[WHAT YOU WILL DO] Using the entries below, restate word for word only the lines from the one with "Image resolution: width=1961" to the final line, leaving the pictures out.

Saved entries:
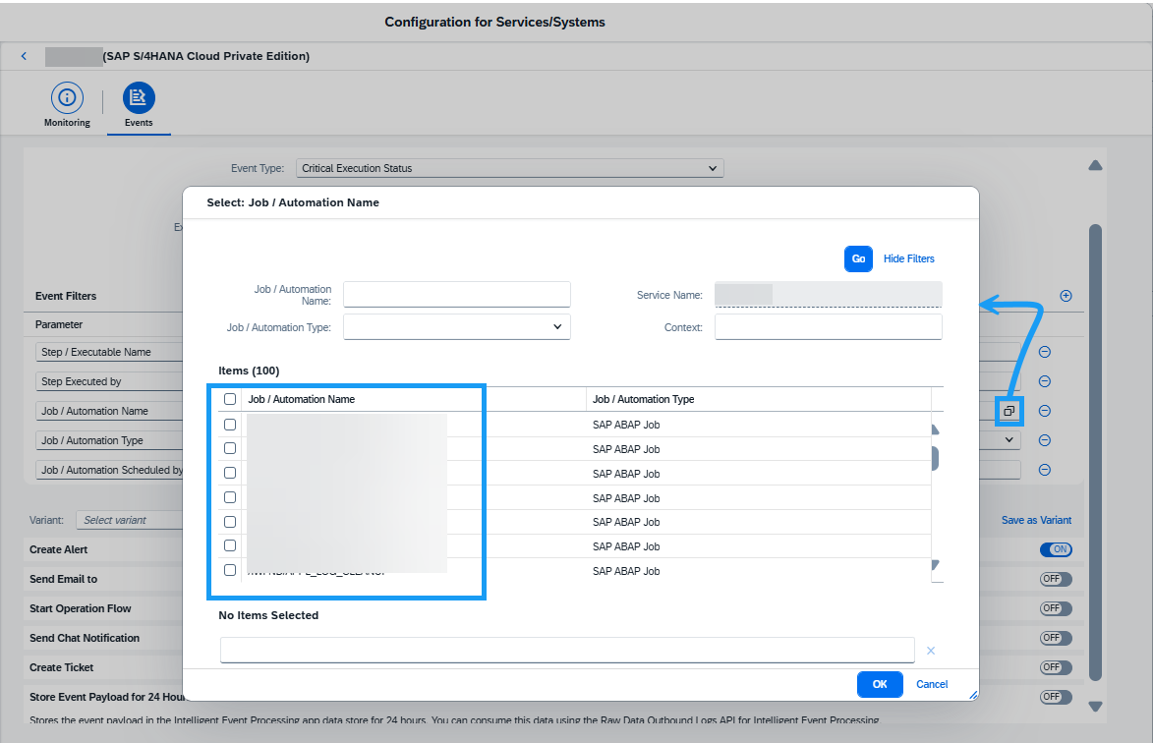
Task: Remove the Step Executed by filter
Action: click(1045, 381)
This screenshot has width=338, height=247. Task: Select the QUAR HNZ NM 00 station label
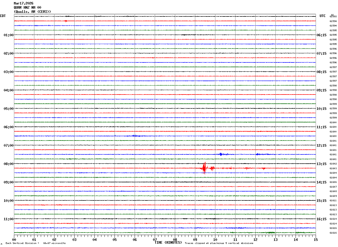click(27, 8)
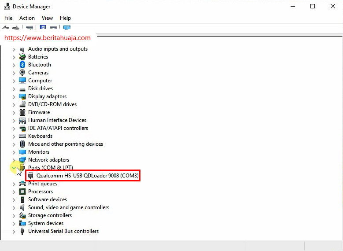
Task: Click the Batteries category icon
Action: (22, 57)
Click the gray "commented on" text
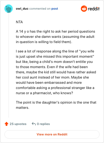The image size is (104, 143). click(x=40, y=9)
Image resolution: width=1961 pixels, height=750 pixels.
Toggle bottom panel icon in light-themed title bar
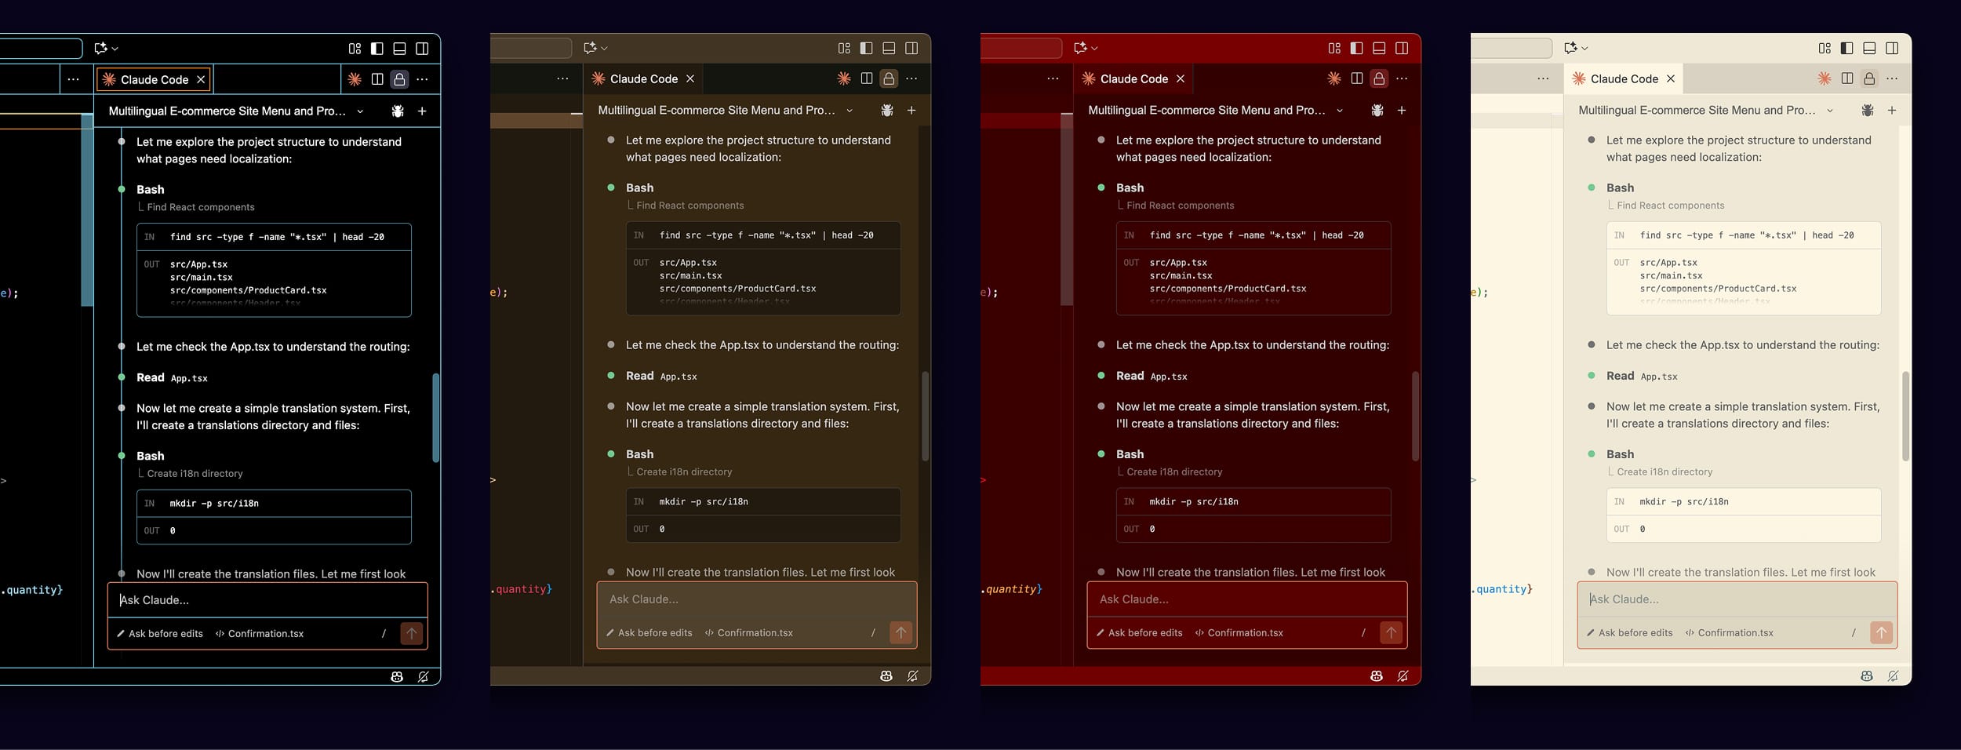pos(1869,49)
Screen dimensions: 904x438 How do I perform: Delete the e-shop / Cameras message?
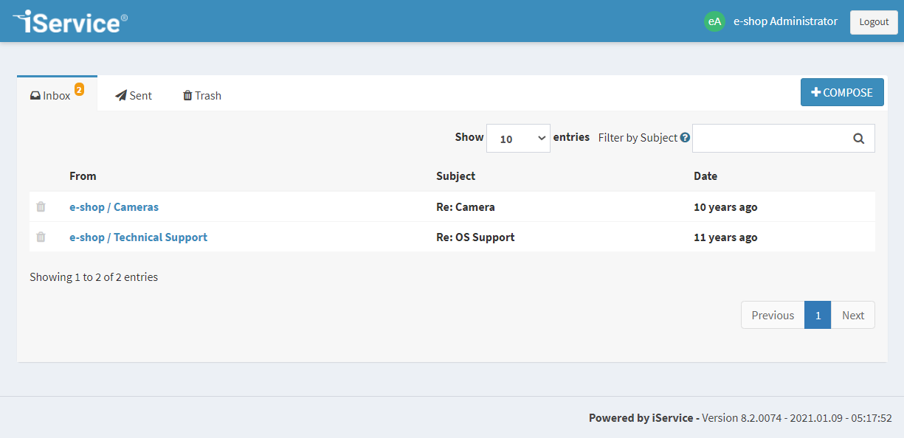pyautogui.click(x=41, y=207)
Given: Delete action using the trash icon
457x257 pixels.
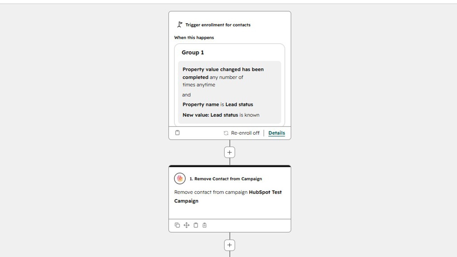Looking at the screenshot, I should tap(205, 225).
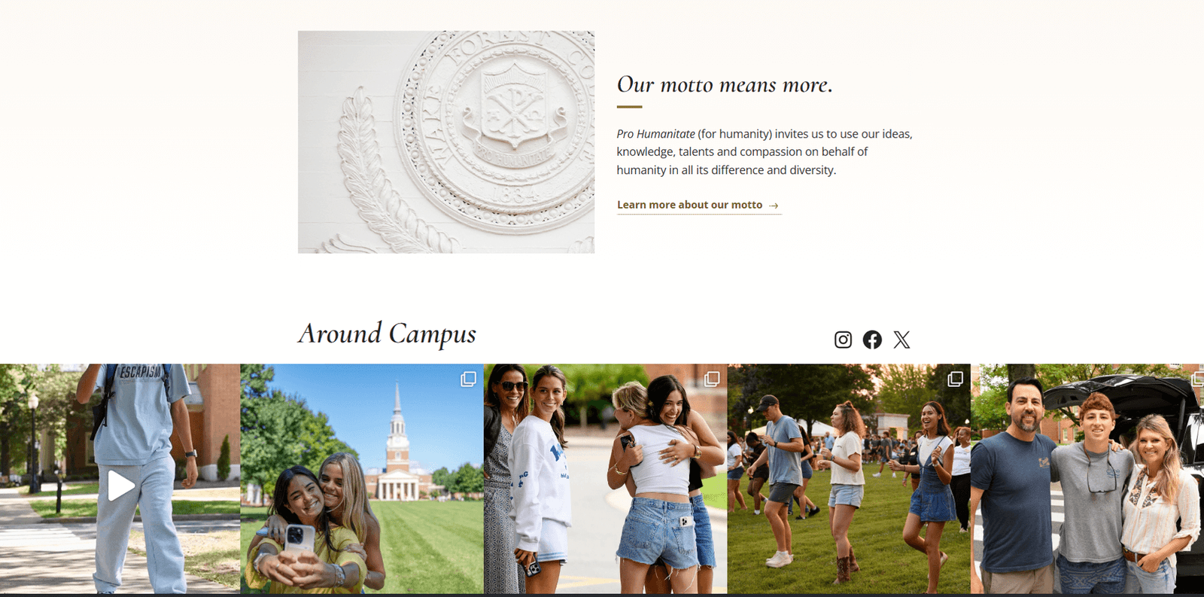Click the motto description paragraph
Image resolution: width=1204 pixels, height=597 pixels.
pyautogui.click(x=765, y=152)
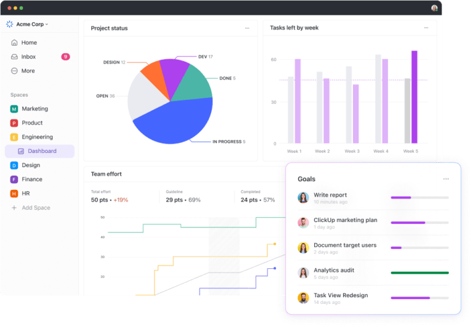Screen dimensions: 473x328
Task: Open the Inbox tray icon
Action: (14, 57)
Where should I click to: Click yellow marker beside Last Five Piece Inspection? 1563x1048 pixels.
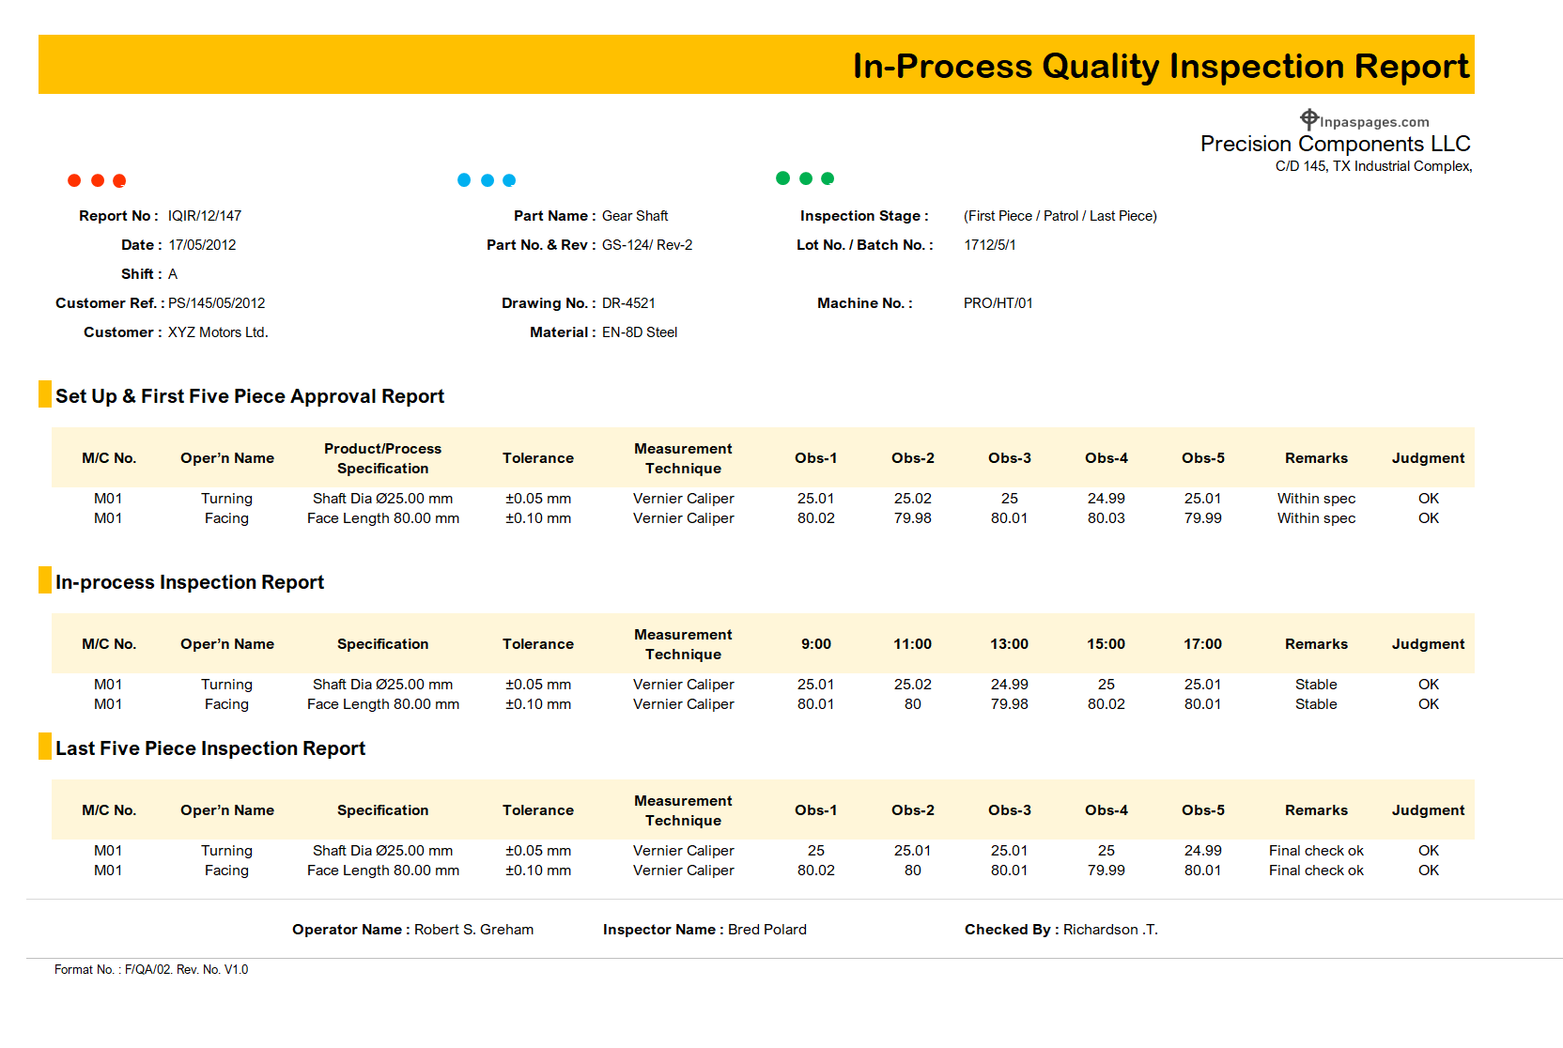[x=44, y=747]
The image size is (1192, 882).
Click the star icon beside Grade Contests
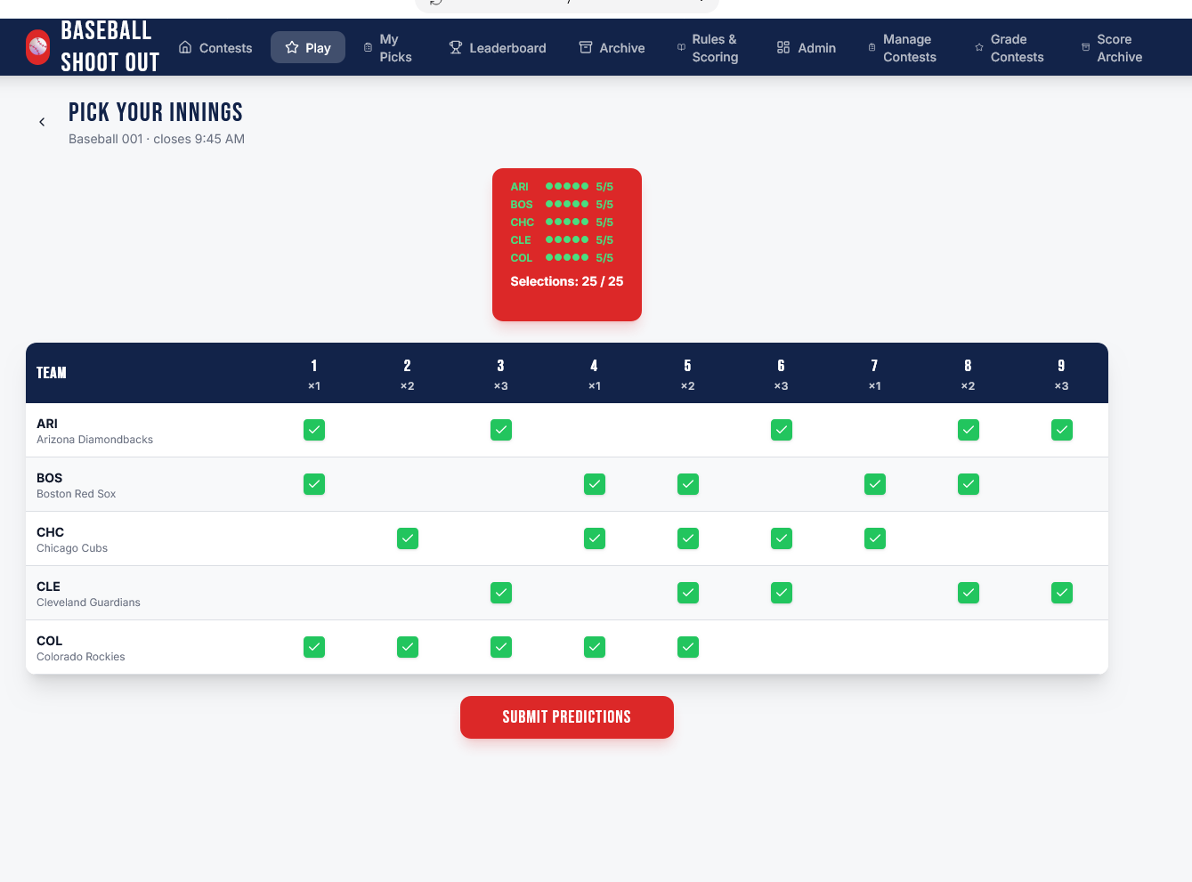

[EXERCISE RESPONSE]
Image resolution: width=1961 pixels, height=750 pixels.
Toggle bottom panel icon in light-themed title bar
pos(1869,49)
Screen dimensions: 904x438 How do I perform: Delete the e-shop / Cameras message?
pyautogui.click(x=41, y=207)
Given: Delete action using the trash icon
457x257 pixels.
Looking at the screenshot, I should tap(205, 225).
Click the motto description paragraph
Image resolution: width=1204 pixels, height=597 pixels.
pyautogui.click(x=765, y=152)
Screen dimensions: 473x328
Task: Open the Inbox tray icon
Action: (14, 57)
Where should I click to: Click yellow marker beside Last Five Piece Inspection? 1563x1048 pixels.
[x=44, y=747]
The image size is (1192, 882).
Click the star icon beside Grade Contests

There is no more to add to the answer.